Observability Software Engineer - Prometheus | Grafana | Splunk | Datadog | Kubernetes | EKS
Bringing the brightest minds to collaborate and drive mutual success.Home > Careers and Jobs > Observability Software Engineer - Prometheus | Grafana | Splunk | Datadog | Kubernetes | EKS
Job Description:
We are seeking an experienced Observability Software Engineer to design, implement, and optimize scalable monitoring and observability solutions for cloud-native environments. The ideal candidate will have expertise in cloud platforms, Kubernetes, distributed systems, DevOps automation, and modern observability tools.
Responsibilities:
- Design and maintain observability solutions across AWS, Azure, and GCP.

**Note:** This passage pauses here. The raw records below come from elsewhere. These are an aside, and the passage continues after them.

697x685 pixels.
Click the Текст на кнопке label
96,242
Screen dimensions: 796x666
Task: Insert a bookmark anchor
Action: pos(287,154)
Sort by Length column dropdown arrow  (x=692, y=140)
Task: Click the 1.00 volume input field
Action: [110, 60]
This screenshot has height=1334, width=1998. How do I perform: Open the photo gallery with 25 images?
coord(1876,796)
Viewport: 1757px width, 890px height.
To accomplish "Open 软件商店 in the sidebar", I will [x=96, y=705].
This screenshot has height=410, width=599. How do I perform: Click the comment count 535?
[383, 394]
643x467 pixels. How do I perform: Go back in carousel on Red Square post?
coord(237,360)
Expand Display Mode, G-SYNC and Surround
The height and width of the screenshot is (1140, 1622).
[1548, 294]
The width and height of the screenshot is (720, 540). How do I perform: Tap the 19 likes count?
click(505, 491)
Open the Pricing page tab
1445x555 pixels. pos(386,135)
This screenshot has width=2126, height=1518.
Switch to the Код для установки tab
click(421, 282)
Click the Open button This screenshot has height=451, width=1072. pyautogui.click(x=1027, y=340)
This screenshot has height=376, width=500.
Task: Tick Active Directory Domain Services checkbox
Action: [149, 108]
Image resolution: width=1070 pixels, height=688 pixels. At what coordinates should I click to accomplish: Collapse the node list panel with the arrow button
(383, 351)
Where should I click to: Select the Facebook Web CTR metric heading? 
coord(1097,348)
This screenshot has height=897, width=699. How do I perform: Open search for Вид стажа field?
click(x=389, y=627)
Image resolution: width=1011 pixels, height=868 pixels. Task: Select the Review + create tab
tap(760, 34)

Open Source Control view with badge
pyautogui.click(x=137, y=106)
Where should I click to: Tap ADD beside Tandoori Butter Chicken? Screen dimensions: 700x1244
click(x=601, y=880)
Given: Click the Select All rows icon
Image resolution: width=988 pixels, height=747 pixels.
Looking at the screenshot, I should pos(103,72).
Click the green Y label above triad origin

- Support Kubernetes/EKS infrastructure and containerized workloads.
- Implement monitoring, logging, and tracing platforms using Prometheus, Grafana, OpenTelemetry, Splunk, Datadog, Dynatrace, ELK, CloudWatch, and New Relic.
- Develop dashboards, alerts, and operational reporting.
- Build automation tools and scripts using Golang, Python, Bash, or Ruby.
- Support CI/CD and Infrastructure as Code using Jenkins, Terraform, ArgoCD, CloudFormation, Ansible, and Puppet.
- Troubleshoot distributed systems and improve system reliability and performance.
- Leverage AI-driven operational workflows and observability automation.
- Collaborate with engineering and operations teams in Agile environments.
Technologies
Cloud: AWS, Azure, GCP
Monitoring: Prometheus, Grafana, OpenTelemetry, Splunk, Datadog, Dynatrace, ELK, CloudWatch, New Relic
DevOps: Jenkins, Terraform, ArgoCD, Ansible, Puppet, CloudFormation
Languages: Golang, Python, Ruby, PHP (Optional)
Platforms: Kubernetes, Linux, Distributed Systems
REQUIRED SKILLS & QUALIFICATIONS:
- 5+ years of software engineering or DevOps experience.
- Strong experience with AWS, Kubernetes, and cloud-native technologies.
- Hands-on experience with observability and monitoring platforms.
- Experience with Linux/Unix administration and scripting.
- Knowledge of distributed systems, SRE practices, and CI/CD pipelines.
- AWS and Amazon EKS expertise.
- Experience with OpenTelemetry and AI-assisted operational tooling.
- Familiarity with GitOps workflows and large-scale production environments.
- Strong problem-solving and communication skills.